There are some small differences which vary. For example, in the Southern Hemisphere, seasons tend to run from January to December rather than from September as they do in Europe. Obviously, the actual country you are in changes, the people, landscape…and of course the weather!
What does the Academy mean to you?
I carry the training I received at the Academy with me every day. The teachers and mentors I had all helped build me to who I am today, both on a personal level and as a musician. A few to mention are Kathleen Livingstone, Iain Ledingham, Yvonne Howard, Caitlin Hulcup, Raymond Connell, Brenda Hurley, David Antrobus and all our language coaches.
One of the highlights of my time at the Academy came at the end of my undergraduate degree. I was lucky to perform in one of the Bach Cantatas, which were run by Iain Ledingham. At the time, it was one of the biggest engagements I’d had to prepare for. I remember seeing the Principal, Jonathan Freeman-Attwood in the audience and my parents were there as well to support me. It was a very special way to end the first cycle of my first studies at the Academy, and I think it helped to open other doors.
What is coming up next for you at Cape Town Opera?

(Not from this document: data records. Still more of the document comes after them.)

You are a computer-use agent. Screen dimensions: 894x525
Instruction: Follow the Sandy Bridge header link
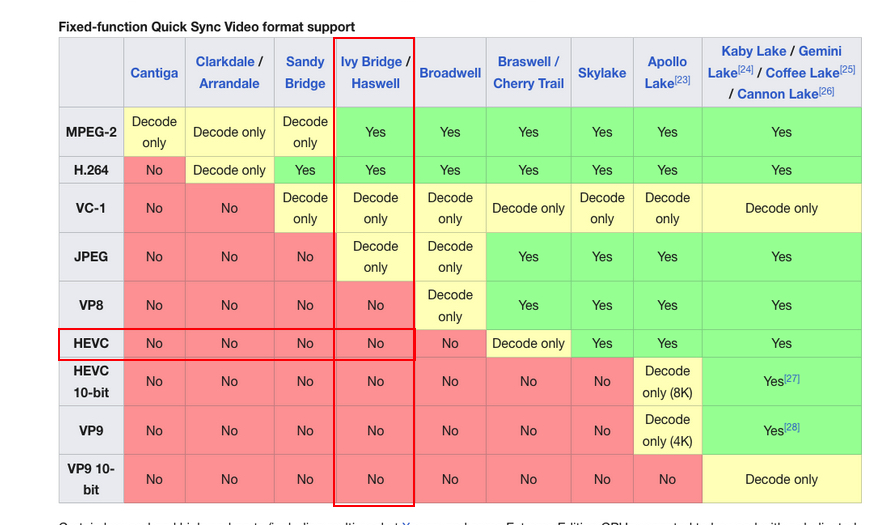coord(305,73)
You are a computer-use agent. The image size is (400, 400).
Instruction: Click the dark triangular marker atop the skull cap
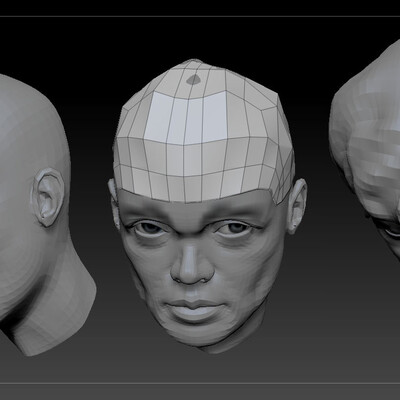193,79
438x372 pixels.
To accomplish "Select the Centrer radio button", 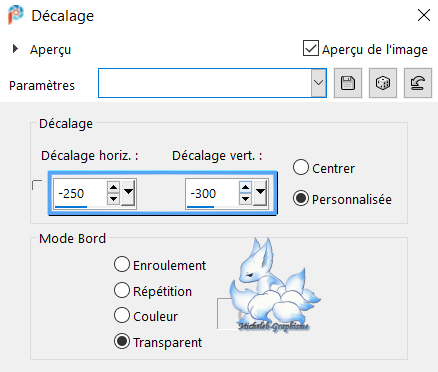I will pyautogui.click(x=301, y=167).
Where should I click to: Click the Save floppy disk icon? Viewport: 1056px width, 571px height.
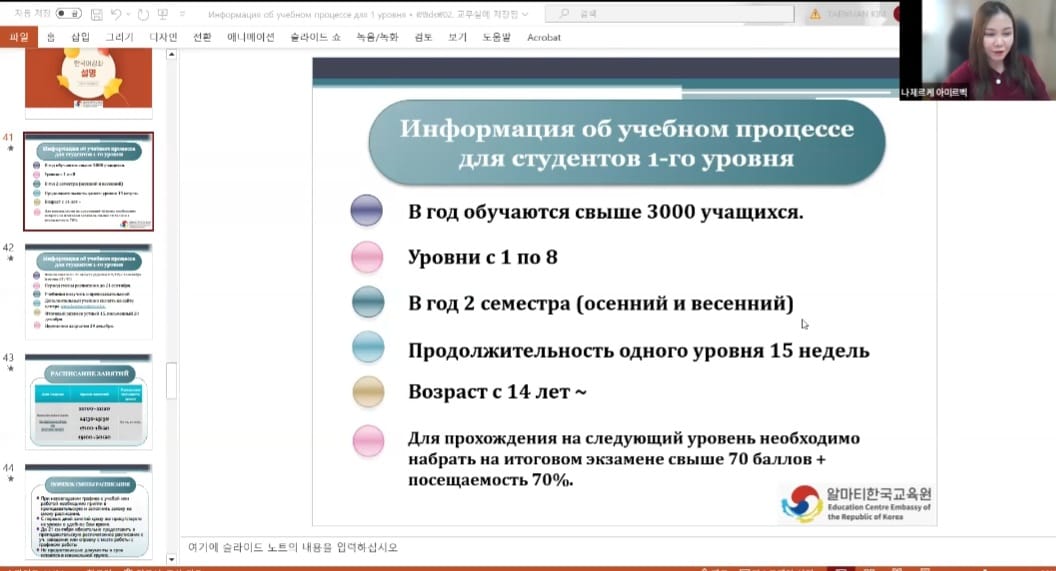96,15
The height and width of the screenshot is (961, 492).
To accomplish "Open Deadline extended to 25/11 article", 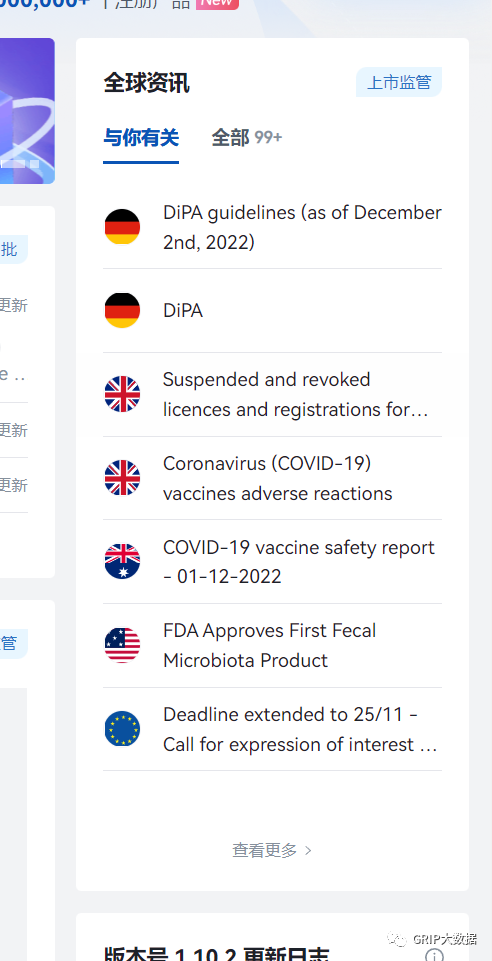I will pos(300,729).
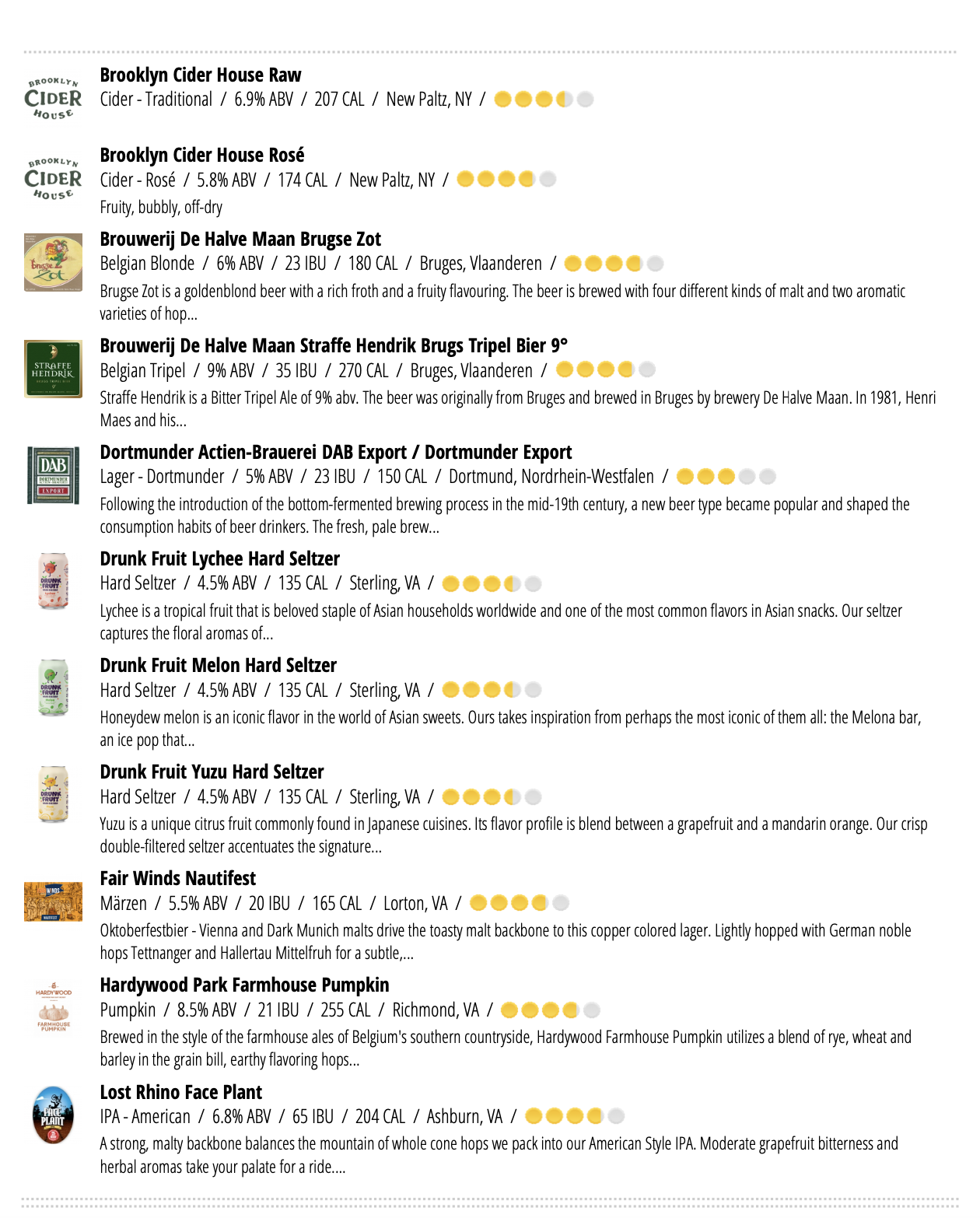Screen dimensions: 980x1218
Task: Select the rating circles for Brooklyn Cider House Raw
Action: click(544, 99)
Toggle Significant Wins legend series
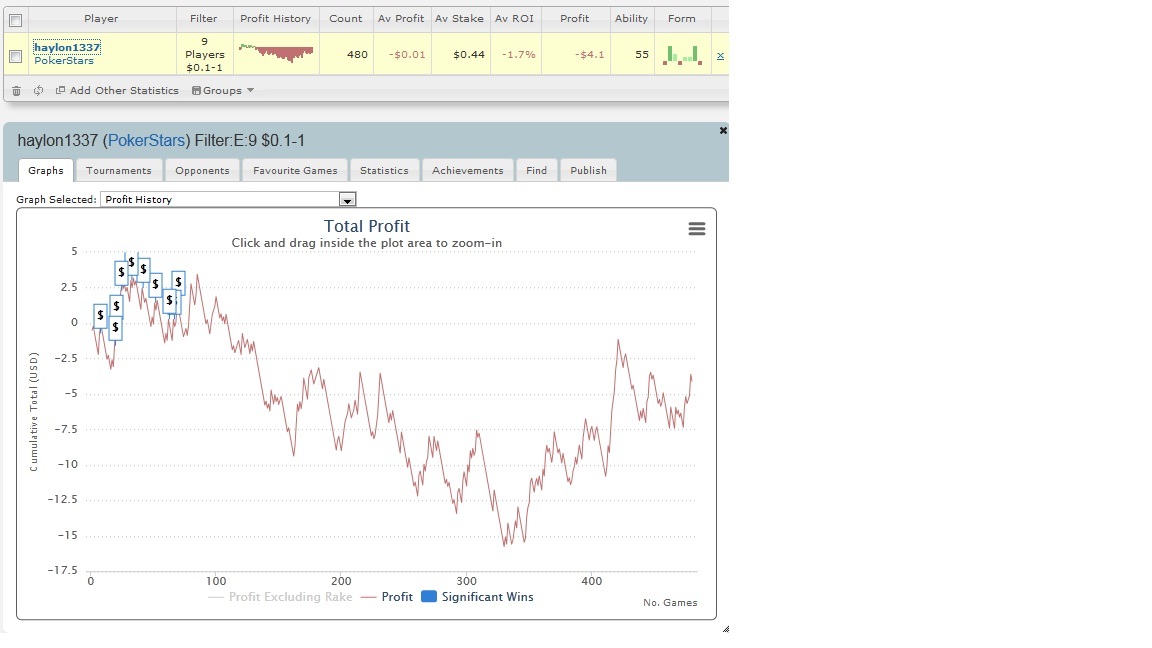This screenshot has width=1152, height=648. [x=477, y=597]
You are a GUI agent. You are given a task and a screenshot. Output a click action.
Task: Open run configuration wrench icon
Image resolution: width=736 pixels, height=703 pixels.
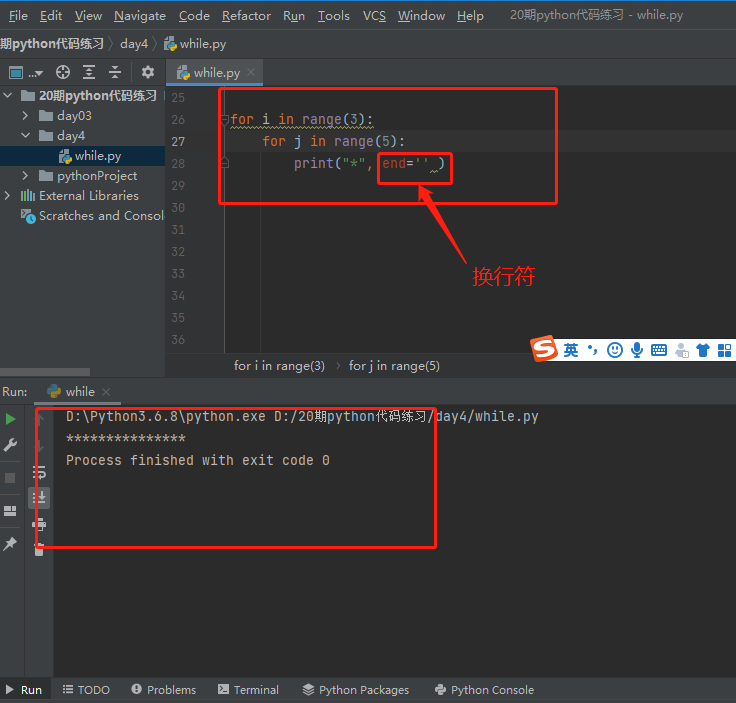tap(10, 445)
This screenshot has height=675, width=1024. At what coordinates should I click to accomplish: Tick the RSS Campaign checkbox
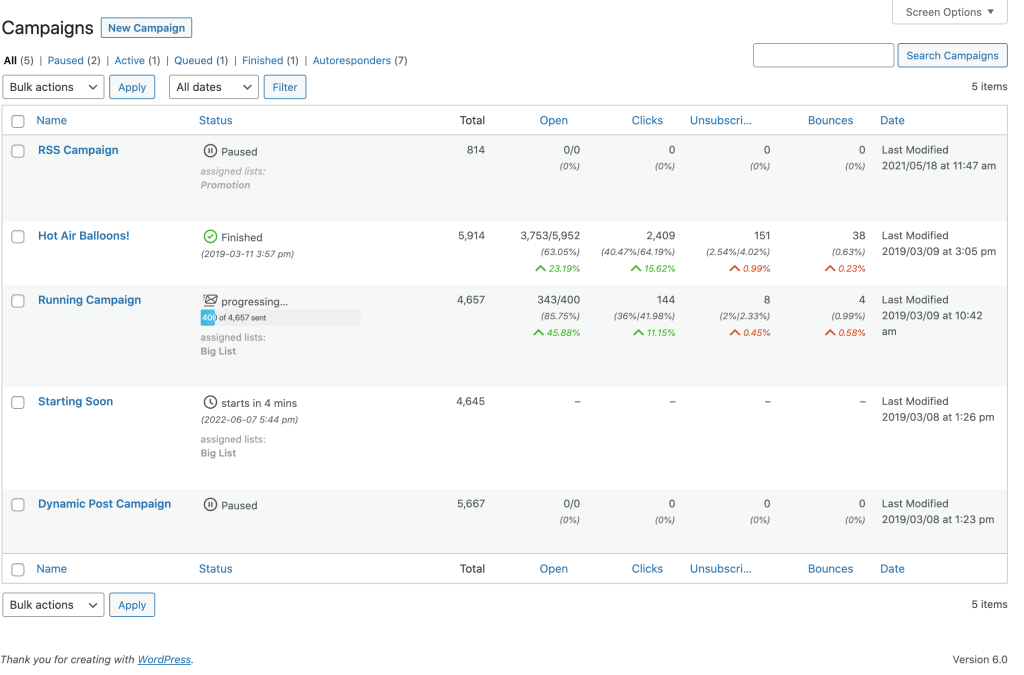pyautogui.click(x=18, y=151)
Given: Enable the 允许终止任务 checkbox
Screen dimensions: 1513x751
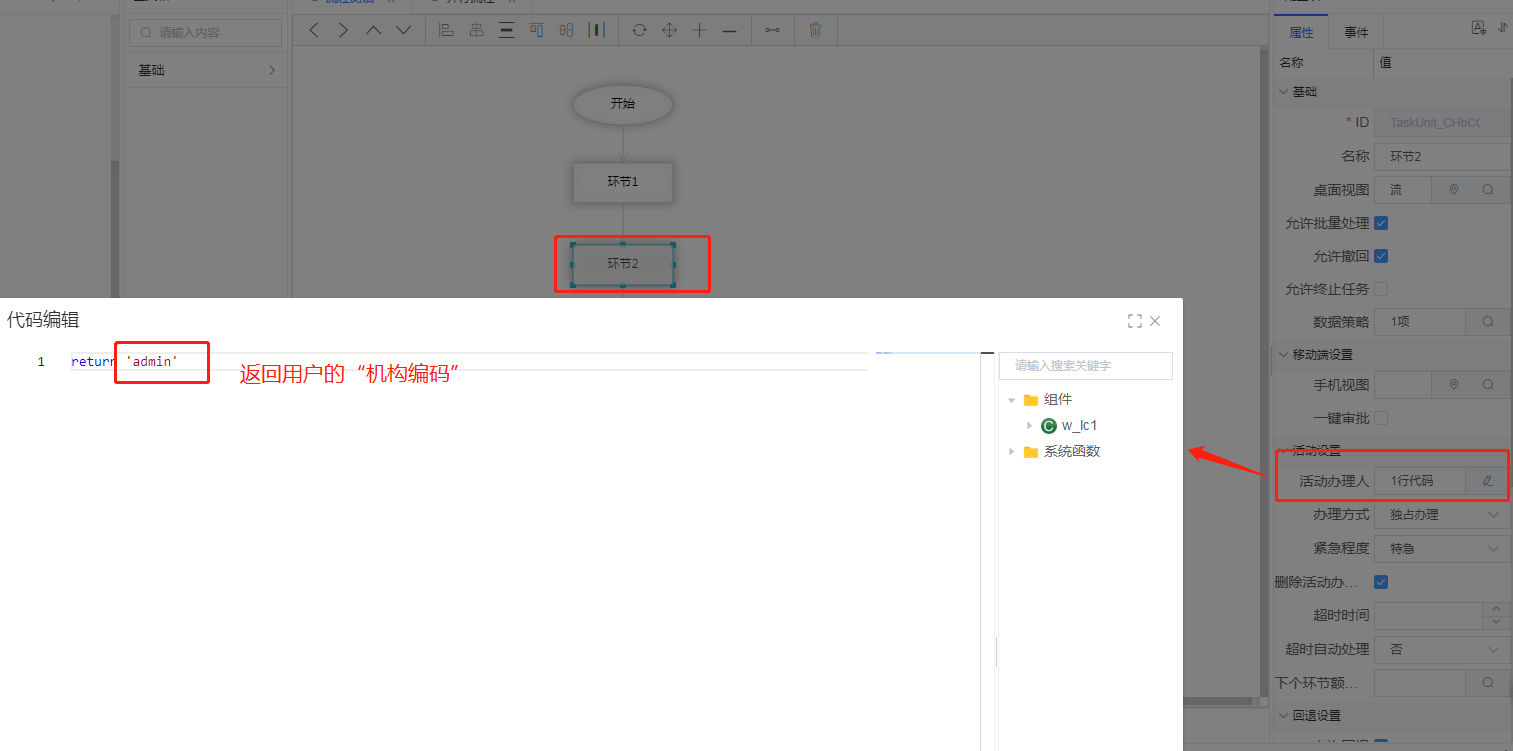Looking at the screenshot, I should (x=1381, y=289).
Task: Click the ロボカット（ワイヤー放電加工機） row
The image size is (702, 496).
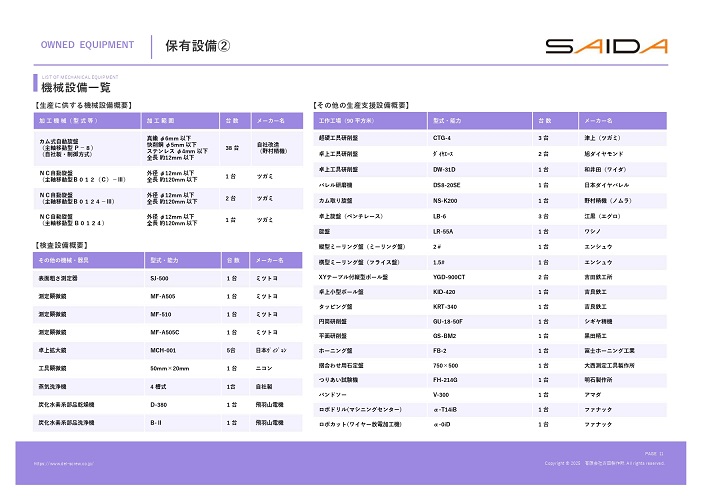Action: coord(359,424)
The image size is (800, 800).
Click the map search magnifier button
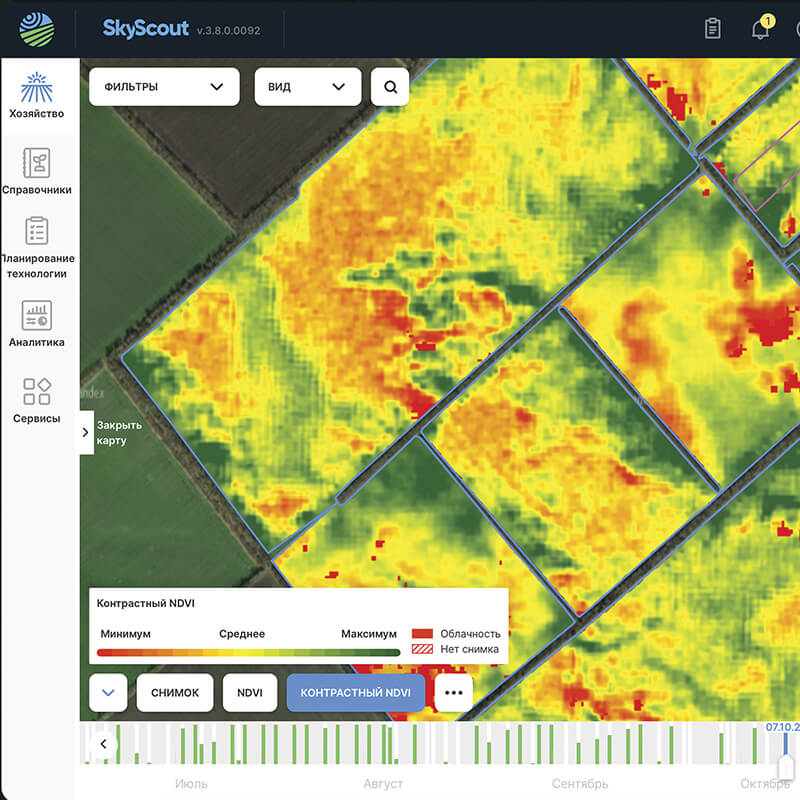[390, 87]
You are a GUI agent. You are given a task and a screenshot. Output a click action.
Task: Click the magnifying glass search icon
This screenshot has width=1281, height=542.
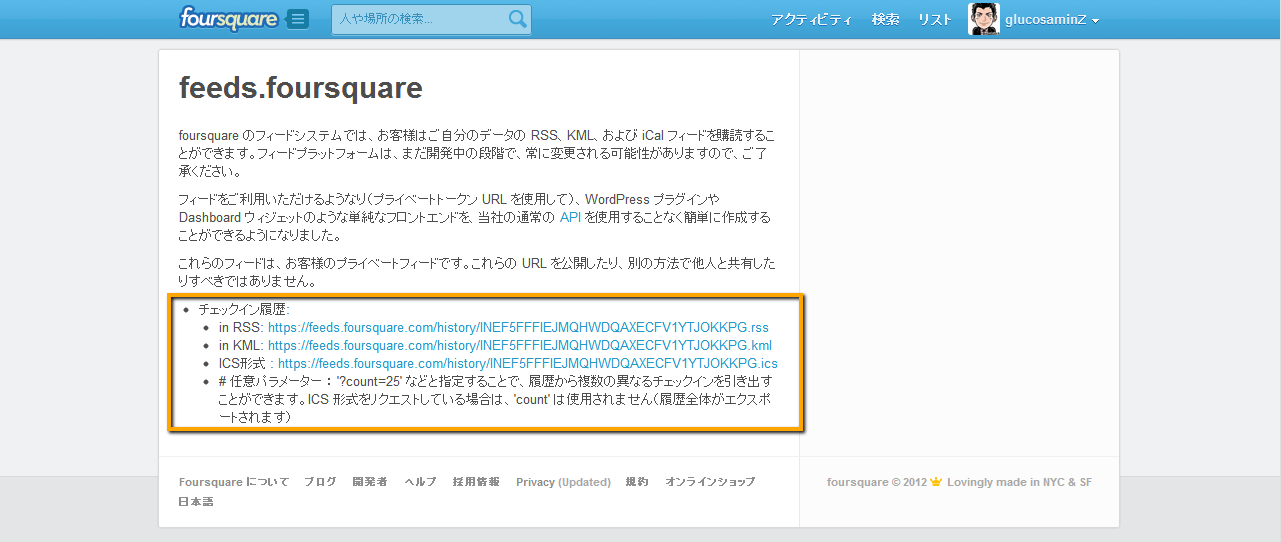coord(517,19)
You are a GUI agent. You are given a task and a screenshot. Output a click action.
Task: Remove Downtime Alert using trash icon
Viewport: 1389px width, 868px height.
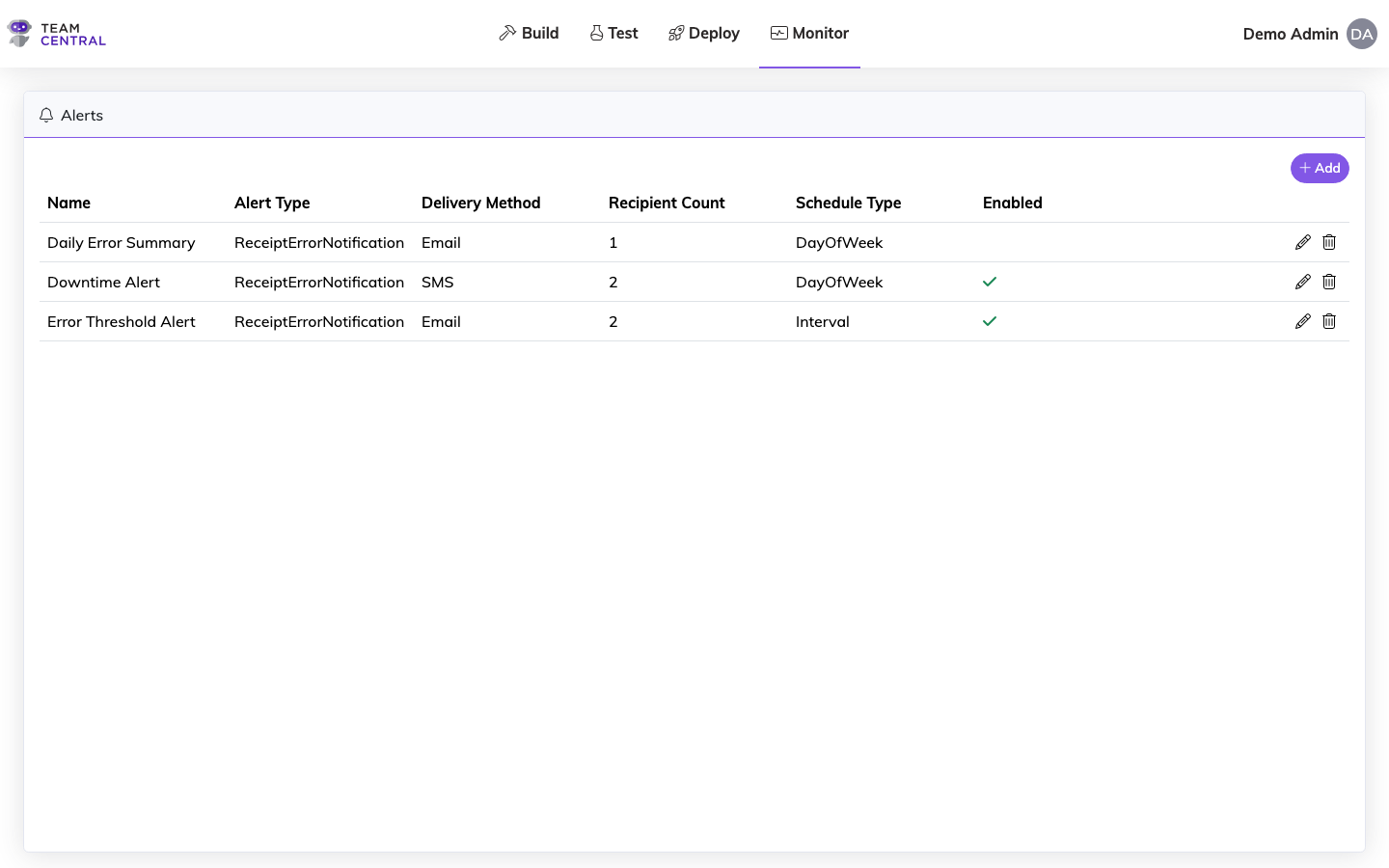pyautogui.click(x=1329, y=282)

The first production we’ll be doing in the new season is a double bill of Puccini’s Gianni Schicchi and Suor Angelica. I’m very excited to be playing La suora Zelatrice in Suor Angelica and Zita in Gianni Schicchi, which is a role I also played at the Academy.
Then there is a lot happening later in the year as well. They are bringing a one act opera festival to Cape Town Opera for the first time, where I’ll be embodying Dinah in Bernstein’s Trouble in Tahiti. Lastly, I’ll be performing Alisa in a production of Donizetti’s Lucia di Lammermoor that we’ll be touring in Cape Town and Johannesburg, amongst other concerts and events.
In the longer term, I definitely want to keep a relationship with Cape Town Opera. This is probably the best relationship I could have curated as my first professional one. I love travelling and learning about different places, so it’s my dream to keep doing this all over the world.